### TO DO
For this exercise, copy each line of the records that contains the word "Given".

[Stored entries]
* * * * *
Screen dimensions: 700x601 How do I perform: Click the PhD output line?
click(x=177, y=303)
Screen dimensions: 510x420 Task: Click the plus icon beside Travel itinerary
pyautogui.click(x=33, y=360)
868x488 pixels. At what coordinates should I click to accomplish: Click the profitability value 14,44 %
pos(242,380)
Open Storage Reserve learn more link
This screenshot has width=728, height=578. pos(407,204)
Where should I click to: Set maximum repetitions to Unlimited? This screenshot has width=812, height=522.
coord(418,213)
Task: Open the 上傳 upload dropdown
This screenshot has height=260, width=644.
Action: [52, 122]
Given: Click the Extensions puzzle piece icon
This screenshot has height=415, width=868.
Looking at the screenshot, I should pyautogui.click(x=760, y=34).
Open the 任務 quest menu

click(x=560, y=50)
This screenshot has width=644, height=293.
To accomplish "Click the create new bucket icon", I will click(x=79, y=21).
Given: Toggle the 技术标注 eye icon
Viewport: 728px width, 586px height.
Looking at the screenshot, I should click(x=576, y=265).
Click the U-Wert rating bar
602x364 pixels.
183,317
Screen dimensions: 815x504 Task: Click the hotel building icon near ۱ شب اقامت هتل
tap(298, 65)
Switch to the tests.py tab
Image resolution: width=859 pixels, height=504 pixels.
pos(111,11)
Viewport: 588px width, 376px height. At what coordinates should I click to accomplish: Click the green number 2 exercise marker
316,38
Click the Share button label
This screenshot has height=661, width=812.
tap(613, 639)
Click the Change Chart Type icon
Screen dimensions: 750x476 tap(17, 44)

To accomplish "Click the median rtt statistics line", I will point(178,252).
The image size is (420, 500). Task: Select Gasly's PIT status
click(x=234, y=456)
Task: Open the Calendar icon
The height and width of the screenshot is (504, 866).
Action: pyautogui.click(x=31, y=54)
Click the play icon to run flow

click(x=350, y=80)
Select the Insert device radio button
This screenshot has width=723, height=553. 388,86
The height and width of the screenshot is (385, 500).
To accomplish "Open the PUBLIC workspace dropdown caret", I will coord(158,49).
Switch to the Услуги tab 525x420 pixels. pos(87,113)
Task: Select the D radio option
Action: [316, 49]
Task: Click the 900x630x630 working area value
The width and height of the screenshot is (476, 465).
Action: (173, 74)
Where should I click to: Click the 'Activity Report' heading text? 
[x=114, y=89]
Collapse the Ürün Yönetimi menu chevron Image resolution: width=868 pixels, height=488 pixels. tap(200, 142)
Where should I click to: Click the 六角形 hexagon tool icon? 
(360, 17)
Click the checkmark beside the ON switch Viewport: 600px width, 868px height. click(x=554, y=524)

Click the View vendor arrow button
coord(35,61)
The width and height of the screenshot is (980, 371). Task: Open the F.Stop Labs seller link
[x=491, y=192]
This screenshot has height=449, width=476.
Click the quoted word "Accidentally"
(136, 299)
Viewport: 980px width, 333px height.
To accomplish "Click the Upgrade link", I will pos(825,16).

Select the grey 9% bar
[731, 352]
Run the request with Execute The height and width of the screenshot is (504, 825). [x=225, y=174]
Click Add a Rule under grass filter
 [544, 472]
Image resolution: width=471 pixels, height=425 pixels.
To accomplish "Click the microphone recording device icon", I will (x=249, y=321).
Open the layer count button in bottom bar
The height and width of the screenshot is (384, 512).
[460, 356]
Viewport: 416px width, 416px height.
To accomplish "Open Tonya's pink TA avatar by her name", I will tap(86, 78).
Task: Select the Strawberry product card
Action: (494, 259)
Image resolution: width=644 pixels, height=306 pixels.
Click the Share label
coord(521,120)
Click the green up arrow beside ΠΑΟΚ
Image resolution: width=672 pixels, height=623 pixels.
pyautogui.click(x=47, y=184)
* * * * *
### OUTPUT FOR THIS EXERCISE
Given: Click the Extensions puzzle piece icon
Given: Toggle the 技术标注 eye icon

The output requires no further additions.